-- Start --
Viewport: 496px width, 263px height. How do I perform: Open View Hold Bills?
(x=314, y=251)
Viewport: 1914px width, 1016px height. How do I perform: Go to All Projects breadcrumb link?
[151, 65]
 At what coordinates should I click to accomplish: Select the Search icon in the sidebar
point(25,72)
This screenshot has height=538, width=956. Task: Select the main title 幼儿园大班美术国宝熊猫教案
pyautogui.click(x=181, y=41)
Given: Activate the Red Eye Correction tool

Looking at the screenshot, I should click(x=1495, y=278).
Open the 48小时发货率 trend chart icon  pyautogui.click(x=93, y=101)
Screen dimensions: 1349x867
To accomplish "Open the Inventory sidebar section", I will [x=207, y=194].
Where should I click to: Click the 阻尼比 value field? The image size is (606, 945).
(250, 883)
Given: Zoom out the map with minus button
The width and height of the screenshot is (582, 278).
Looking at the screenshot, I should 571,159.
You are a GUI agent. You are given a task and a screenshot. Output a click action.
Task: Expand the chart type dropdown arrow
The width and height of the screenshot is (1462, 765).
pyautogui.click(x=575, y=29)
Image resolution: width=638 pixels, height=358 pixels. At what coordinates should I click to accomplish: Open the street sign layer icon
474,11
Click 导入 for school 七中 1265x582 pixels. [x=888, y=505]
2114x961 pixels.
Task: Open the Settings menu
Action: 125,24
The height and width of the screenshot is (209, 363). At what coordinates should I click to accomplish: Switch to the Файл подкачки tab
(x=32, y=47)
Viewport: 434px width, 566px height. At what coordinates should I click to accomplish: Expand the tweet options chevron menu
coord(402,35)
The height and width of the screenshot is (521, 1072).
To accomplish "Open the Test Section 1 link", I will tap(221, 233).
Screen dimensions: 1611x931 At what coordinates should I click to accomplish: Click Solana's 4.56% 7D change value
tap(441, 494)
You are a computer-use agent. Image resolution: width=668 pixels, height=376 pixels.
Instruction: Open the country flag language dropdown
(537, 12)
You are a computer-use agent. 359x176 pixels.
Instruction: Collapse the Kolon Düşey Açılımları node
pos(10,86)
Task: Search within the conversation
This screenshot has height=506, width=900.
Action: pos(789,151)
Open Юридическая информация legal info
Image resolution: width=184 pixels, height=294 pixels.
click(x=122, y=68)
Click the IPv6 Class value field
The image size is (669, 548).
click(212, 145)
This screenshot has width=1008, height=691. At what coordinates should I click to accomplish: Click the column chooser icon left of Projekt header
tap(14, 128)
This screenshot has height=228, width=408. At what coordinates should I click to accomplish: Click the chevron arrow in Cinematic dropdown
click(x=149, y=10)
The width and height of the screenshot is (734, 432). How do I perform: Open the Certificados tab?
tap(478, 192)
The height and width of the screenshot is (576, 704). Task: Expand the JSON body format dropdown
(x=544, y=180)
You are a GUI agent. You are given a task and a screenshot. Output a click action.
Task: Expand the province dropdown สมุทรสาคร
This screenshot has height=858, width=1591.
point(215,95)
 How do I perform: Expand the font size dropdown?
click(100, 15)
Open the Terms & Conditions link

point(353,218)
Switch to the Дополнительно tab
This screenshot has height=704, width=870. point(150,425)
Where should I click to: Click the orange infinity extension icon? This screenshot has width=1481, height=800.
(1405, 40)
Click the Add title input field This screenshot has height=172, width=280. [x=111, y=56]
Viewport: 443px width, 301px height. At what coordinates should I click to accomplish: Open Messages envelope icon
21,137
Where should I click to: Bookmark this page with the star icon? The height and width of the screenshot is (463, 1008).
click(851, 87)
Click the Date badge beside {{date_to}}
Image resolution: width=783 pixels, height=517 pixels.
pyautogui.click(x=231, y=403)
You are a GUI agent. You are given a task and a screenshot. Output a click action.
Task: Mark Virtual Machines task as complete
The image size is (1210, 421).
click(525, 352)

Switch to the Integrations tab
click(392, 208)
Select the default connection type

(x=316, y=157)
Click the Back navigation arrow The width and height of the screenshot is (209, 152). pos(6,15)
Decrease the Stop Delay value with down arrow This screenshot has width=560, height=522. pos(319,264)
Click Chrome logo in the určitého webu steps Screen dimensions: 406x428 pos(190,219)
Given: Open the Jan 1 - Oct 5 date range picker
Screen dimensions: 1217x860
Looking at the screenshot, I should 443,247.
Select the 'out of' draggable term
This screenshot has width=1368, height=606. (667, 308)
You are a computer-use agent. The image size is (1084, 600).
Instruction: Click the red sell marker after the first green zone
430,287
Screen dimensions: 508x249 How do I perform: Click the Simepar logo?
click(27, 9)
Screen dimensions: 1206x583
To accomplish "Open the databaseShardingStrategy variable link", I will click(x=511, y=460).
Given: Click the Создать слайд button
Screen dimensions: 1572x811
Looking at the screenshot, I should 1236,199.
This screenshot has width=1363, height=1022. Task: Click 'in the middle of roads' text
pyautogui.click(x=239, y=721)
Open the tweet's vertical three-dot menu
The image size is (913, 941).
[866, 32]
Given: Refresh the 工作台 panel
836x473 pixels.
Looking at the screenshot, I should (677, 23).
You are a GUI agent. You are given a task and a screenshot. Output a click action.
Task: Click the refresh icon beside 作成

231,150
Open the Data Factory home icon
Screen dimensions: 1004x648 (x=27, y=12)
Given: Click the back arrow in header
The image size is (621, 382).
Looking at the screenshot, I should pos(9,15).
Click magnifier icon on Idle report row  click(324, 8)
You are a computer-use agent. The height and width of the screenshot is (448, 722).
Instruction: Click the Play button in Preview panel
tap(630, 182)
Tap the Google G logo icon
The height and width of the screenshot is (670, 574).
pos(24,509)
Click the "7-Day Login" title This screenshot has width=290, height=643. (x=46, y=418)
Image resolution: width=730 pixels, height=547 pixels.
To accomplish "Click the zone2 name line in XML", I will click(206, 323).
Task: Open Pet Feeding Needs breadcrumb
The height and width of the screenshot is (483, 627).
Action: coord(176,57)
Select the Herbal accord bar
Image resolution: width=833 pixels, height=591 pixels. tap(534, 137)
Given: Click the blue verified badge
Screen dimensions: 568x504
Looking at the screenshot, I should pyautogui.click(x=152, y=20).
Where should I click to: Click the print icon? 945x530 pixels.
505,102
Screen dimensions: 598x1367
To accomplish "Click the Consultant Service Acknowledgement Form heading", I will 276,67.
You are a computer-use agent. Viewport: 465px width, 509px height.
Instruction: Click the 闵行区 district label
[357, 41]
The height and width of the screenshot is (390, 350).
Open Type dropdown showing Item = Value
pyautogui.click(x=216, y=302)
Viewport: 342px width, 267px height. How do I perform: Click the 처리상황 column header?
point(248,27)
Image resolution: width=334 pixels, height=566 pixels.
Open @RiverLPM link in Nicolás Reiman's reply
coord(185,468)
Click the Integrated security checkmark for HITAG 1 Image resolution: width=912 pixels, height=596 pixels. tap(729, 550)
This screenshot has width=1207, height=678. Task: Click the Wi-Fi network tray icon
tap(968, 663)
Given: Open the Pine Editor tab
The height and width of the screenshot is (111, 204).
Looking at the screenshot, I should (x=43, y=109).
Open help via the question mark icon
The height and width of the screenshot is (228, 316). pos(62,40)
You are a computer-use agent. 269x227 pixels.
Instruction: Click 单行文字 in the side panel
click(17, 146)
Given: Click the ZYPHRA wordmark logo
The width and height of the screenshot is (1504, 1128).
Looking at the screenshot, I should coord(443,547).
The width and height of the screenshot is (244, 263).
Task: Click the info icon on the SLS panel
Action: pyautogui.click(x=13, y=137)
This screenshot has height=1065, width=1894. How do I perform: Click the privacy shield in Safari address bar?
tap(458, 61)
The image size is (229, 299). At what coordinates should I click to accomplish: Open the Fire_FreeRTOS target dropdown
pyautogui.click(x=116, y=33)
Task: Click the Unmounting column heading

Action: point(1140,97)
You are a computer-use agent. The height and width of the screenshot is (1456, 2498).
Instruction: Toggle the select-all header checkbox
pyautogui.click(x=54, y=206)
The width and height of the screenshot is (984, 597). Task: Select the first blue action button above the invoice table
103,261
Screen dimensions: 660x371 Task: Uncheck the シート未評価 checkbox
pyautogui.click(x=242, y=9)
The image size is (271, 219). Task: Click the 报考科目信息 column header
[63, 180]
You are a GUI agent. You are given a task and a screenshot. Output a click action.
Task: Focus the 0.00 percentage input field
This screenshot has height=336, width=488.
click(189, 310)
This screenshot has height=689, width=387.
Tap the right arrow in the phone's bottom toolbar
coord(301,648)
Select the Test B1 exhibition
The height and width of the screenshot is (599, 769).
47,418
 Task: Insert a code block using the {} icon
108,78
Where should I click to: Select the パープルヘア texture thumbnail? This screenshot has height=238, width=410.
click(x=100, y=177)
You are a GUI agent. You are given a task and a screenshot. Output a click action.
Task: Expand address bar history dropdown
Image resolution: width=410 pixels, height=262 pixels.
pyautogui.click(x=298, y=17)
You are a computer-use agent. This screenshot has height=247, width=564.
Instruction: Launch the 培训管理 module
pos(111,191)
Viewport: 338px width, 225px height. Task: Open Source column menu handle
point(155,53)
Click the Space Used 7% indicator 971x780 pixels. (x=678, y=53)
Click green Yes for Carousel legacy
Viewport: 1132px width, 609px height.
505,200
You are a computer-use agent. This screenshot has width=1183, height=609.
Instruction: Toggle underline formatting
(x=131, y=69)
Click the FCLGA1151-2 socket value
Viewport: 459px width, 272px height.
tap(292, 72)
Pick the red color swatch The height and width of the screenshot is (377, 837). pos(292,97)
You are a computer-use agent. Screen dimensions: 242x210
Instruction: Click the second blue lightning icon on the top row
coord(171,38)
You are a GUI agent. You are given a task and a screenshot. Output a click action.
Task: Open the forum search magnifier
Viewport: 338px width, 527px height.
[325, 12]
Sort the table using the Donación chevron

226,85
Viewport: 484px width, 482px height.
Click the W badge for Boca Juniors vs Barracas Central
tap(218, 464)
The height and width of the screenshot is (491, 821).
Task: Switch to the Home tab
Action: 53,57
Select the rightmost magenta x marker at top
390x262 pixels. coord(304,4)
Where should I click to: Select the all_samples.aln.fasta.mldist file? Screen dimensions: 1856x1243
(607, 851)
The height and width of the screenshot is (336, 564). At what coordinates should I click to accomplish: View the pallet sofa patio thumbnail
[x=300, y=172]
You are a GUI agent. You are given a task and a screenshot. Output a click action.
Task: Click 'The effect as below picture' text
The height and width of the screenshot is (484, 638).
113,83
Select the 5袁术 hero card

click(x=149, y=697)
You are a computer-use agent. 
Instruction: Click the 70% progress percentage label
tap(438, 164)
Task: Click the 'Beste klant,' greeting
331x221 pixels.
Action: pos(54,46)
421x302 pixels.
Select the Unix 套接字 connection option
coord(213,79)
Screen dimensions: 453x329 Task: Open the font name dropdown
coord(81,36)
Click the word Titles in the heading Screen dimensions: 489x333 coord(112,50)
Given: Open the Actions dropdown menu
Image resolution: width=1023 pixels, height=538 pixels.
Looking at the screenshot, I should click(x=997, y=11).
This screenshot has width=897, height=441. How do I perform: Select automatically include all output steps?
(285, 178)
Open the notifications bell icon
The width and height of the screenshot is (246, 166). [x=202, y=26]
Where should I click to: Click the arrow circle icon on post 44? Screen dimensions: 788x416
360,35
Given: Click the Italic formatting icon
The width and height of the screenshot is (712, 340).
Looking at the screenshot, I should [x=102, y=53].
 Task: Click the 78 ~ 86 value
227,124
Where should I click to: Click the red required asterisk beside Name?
-- End --
Task requirements:
Could you express the lines of the entries above, starting with the line that contains "Open the Data Factory home icon" and going on through the line that contains "point(248,27)", as a JSON list of strings, with one string per line and any blank lines left out?

Solution for this exercise:
[
  "Open the Data Factory home icon",
  "Screen dimensions: 1004x648 (x=27, y=12)",
  "Given: Click the back arrow in header",
  "The image size is (621, 382).",
  "Looking at the screenshot, I should pos(9,15).",
  "Click magnifier icon on Idle report row  click(324, 8)",
  "You are a computer-use agent. The height and width of the screenshot is (448, 722).",
  "Instruction: Click the Play button in Preview panel",
  "tap(630, 182)",
  "Tap the Google G logo icon",
  "The height and width of the screenshot is (670, 574).",
  "pos(24,509)",
  "Click the \"7-Day Login\" title This screenshot has width=290, height=643. (x=46, y=418)",
  "Image resolution: width=730 pixels, height=547 pixels.",
  "To accomplish \"Click the zone2 name line in XML\", I will click(206, 323).",
  "Task: Open Pet Feeding Needs breadcrumb",
  "The height and width of the screenshot is (483, 627).",
  "Action: coord(176,57)",
  "Select the Herbal accord bar",
  "Image resolution: width=833 pixels, height=591 pixels. tap(534, 137)",
  "Given: Click the blue verified badge",
  "Screen dimensions: 568x504",
  "Looking at the screenshot, I should pyautogui.click(x=152, y=20).",
  "Where should I click to: Click the print icon? 945x530 pixels.",
  "505,102",
  "Screen dimensions: 598x1367",
  "To accomplish \"Click the Consultant Service Acknowledgement Form heading\", I will 276,67.",
  "You are a computer-use agent. Viewport: 465px width, 509px height.",
  "Instruction: Click the 闵行区 district label",
  "[357, 41]",
  "The height and width of the screenshot is (390, 350).",
  "Open Type dropdown showing Item = Value",
  "pyautogui.click(x=216, y=302)",
  "Viewport: 342px width, 267px height. How do I perform: Click the 처리상황 column header?",
  "point(248,27)"
]